• [RECORDS]:
%%

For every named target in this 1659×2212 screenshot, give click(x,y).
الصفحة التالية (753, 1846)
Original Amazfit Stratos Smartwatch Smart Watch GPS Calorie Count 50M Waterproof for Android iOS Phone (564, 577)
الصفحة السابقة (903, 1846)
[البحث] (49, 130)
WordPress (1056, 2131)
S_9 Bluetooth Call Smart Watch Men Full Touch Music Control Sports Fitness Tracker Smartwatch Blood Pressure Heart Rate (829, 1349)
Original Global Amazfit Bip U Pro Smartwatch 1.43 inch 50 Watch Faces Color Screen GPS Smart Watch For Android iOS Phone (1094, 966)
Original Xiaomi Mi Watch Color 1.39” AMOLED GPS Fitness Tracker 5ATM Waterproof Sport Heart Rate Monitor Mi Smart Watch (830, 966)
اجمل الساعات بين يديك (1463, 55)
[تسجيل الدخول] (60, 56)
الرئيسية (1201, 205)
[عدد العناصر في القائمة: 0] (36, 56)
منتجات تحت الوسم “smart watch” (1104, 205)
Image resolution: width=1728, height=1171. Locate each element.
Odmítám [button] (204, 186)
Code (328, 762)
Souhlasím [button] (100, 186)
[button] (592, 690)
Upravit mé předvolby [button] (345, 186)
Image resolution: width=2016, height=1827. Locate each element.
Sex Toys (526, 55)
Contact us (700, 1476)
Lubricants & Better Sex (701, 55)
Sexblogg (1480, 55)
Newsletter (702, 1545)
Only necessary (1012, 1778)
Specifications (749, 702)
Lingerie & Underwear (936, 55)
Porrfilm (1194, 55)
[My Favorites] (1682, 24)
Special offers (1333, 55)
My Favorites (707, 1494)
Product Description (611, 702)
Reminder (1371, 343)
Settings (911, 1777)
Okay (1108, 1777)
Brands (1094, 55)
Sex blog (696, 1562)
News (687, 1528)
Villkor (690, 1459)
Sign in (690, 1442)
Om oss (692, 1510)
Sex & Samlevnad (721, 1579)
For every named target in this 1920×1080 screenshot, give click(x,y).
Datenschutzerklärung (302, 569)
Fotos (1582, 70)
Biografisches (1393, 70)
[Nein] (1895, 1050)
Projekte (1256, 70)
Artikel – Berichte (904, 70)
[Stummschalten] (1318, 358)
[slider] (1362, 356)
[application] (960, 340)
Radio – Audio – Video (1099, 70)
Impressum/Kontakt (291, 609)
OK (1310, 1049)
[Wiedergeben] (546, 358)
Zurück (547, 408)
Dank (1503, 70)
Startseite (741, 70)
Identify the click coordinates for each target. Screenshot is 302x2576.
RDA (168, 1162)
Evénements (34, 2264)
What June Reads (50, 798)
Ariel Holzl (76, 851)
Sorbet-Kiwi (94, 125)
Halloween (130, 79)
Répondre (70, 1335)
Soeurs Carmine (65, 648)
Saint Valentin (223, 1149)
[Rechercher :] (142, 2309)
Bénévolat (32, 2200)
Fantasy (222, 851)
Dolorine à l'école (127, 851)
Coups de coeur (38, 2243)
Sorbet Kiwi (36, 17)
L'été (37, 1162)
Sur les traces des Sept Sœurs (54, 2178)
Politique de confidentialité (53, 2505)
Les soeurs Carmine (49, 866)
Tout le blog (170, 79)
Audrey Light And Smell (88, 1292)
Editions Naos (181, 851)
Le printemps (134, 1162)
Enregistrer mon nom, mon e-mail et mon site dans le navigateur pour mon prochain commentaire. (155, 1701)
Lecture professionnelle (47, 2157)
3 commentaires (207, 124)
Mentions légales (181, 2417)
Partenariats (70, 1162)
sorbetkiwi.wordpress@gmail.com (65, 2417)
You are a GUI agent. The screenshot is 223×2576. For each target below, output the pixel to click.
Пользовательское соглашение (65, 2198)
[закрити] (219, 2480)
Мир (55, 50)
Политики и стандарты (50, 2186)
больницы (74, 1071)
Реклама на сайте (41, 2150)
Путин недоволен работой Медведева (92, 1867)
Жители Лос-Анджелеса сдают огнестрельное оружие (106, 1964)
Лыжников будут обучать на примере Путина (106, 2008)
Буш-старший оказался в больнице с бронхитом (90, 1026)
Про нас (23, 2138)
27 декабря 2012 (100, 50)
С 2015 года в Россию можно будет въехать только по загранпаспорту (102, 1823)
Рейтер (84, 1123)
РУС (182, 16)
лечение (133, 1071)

%%

• [TASK DETAILS]: Retype, in the same exact form, the lines of the material above from the line holding "OK (1310, 1049)" through the line holding "Partenariats (70, 1162)".

• [ANSWER]:
OK (1310, 1049)
[Wiedergeben] (546, 358)
Zurück (547, 408)
Dank (1503, 70)
Startseite (741, 70)
Identify the click coordinates for each target. Screenshot is 302x2576.
RDA (168, 1162)
Evénements (34, 2264)
What June Reads (50, 798)
Ariel Holzl (76, 851)
Sorbet-Kiwi (94, 125)
Halloween (130, 79)
Répondre (70, 1335)
Soeurs Carmine (65, 648)
Saint Valentin (223, 1149)
[Rechercher :] (142, 2309)
Bénévolat (32, 2200)
Fantasy (222, 851)
Dolorine à l'école (127, 851)
Coups de coeur (38, 2243)
Sorbet Kiwi (36, 17)
L'été (37, 1162)
Sur les traces des Sept Sœurs (54, 2178)
Politique de confidentialité (53, 2505)
Les soeurs Carmine (49, 866)
Tout le blog (170, 79)
Audrey Light And Smell (88, 1292)
Editions Naos (181, 851)
Le printemps (134, 1162)
Enregistrer mon nom, mon e-mail et mon site dans le navigateur pour mon prochain commentaire. (155, 1701)
Lecture professionnelle (47, 2157)
3 commentaires (207, 124)
Mentions légales (181, 2417)
Partenariats (70, 1162)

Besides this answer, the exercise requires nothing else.